Figure 1 with 1 supplement
HS-AFM observation of control and cofilin-bound actin filaments.

(A) Control actin filaments without cofilin. (B) Actin filaments fully bound with cofilin over an extended distance. (C) Paracrystals of actin filaments. Bars: 25 nm, Z-scale: 0–12 nm. (D and E) Histograms of peak heights (D) and lengths of half helical pitches (E) in control actin filaments and cofilin-decorated actin segments. N was between 1722 and 2536. (F) Half helical pitches of actin paracrystals (N = 1009). Solid lines show Gaussian fittings with confidence intervals of 99.73%. For comparison, the dark line in (F) shows the Gaussian fitting of control actin filaments. Measurements were made in F buffer containing 1 mM ATP (A), 1 mM ATP, and 75 nM cofilin (B) or 1 mM ATP and 30 mM MgCl2 (C). Student's t-test comparing control and cofilin-decorated actin segments showed that the differences in peak heights and half helical pitches are statistically significant at p ≤ 0.00001. The mean of the half helical pitches of control actin filaments and paracrystals did not differ significantly. Models of control actin filaments and cofilin-decorated actin filaments with two different orientations on substrates are shown in Figure 1—figure supplement 1.

https://doi.org/10.7554/eLife.04806.003
Figure 1—figure supplement 1
Models of control actin filaments and cofilin-decorated filaments on a flat substrate.

(A and B) show predicted peak heights of control actin filaments (PDB ID 3G37; Murakami et al. (2010)), and (C and D) show fully cofilin-decorated filaments (PDB ID 3J0S; Galkin et al. (2011)). These images were generated using Chimera software. When the true crossover point coincides with the position of an actin subunit (A) or a bound cofilin molecule (C), the position of the peak is equal to that of the crossover point, and its height is the tallest of the various possible orientations of the filament on the substrate. When the true crossover point is at the middle of two actin subunits (B) or two bound cofilin molecules (D), the peak height is the shortest of the possible orientations.
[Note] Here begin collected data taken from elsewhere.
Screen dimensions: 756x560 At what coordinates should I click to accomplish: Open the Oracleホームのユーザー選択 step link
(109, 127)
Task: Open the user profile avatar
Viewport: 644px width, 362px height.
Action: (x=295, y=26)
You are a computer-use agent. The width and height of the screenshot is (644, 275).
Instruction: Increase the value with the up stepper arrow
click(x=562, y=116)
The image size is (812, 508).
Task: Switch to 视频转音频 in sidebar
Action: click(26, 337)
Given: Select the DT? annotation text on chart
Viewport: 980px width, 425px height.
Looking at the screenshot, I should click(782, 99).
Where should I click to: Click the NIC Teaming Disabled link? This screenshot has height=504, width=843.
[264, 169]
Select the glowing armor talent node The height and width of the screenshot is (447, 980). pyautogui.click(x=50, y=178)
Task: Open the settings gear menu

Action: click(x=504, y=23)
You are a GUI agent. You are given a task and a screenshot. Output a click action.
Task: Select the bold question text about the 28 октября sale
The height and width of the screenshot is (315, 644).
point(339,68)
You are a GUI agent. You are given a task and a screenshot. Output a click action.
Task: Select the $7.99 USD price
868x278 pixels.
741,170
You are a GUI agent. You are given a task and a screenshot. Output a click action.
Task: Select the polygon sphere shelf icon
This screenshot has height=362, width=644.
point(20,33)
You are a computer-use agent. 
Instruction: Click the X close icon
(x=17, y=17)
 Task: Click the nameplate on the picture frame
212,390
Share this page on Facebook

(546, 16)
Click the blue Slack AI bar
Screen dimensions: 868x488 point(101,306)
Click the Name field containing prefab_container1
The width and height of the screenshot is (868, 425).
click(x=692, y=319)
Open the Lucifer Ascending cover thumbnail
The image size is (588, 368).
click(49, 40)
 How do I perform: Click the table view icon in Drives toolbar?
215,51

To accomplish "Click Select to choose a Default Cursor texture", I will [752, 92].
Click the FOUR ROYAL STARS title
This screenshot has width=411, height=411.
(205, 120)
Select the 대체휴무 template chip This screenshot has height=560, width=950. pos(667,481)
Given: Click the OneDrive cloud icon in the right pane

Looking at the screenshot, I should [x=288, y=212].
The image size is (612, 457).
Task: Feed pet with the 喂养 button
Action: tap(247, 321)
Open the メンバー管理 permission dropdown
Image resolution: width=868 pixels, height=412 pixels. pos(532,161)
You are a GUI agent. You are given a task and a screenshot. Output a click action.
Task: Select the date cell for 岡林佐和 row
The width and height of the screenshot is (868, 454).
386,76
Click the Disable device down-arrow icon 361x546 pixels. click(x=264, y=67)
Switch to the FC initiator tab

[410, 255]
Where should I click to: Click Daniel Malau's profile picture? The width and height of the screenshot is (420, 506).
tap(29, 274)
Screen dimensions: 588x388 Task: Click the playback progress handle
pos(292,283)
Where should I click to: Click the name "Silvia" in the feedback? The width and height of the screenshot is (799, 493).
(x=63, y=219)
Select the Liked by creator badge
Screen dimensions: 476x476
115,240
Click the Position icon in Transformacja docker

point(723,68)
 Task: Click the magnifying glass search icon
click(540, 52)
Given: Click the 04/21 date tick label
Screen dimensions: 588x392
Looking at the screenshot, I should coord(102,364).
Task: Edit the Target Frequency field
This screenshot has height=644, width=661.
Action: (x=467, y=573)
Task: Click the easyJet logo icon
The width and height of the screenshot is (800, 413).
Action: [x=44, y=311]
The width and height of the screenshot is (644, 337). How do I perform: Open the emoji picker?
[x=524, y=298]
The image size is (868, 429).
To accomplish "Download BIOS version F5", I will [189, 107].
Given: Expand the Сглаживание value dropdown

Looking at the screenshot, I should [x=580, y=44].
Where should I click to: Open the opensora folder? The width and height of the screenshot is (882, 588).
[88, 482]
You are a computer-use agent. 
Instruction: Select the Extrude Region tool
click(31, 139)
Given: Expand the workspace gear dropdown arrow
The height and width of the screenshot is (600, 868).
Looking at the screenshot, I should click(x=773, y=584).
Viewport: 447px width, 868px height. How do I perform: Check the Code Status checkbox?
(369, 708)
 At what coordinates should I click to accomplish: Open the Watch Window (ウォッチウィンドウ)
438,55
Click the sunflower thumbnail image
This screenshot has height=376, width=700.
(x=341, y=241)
In this latter case, the observed peak position is away from the true crossover point by as much as ∼2.5 nm. Depending on the orientation of the filament, therefore, the distance between the observed peak position and the true crossover point fluctuates between 0 and 2.5 nm. Random distribution of distances between the true crossover points and the highest points of the closest actin subunits would result in ±1.7 nm of error in the estimation of the positions of the true crossover points. If the peak positions at both ends of a half helix have this much error, the half helical pitch would have ±2.3 nm (±1.7 nm × √2) error. This is somewhat smaller than the ±3.0 nm standard deviation of the half helical pitches of actin filament paracrystals, and the difference should derive from small structural fluctuations in the paracrystals and/or measurement error from various other sources. In either case, it is safe to use the 3.0 nm standard deviation as the upper limit of the combined measurement errors and to estimate the lower limit of the structural fluctuations of control and cofilin-bound filaments.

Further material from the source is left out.